## Requirement
From the entries provided below, copy each line that contains the word "computer".
***
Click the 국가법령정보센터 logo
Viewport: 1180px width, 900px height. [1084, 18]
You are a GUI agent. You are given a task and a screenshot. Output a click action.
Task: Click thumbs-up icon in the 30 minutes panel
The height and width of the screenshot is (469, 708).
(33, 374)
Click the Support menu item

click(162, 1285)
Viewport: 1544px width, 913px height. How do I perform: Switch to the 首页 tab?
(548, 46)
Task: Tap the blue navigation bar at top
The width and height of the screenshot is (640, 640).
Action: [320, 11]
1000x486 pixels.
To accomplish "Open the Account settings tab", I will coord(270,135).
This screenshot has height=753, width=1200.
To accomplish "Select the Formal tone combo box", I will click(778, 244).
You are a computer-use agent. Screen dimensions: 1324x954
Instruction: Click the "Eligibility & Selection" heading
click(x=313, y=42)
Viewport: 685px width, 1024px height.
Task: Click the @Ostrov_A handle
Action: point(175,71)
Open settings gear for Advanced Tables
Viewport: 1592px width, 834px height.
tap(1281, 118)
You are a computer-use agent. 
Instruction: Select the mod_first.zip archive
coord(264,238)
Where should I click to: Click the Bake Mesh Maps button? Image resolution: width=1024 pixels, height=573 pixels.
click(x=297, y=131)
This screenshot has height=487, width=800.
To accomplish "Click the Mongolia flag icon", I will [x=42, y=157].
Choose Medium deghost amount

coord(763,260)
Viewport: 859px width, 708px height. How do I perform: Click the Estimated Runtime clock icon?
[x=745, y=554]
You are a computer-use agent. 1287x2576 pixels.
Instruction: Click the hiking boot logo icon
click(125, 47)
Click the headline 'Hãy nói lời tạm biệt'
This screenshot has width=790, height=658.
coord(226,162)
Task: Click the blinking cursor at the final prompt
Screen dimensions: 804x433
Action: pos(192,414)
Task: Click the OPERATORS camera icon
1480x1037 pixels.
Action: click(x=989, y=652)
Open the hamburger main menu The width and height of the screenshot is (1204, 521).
***
## Response to the exercise
You are a computer-use agent. Screen dimensions: 1324x954
You are a computer-use agent. 
You are a computer-use agent. 1287x2576 pixels.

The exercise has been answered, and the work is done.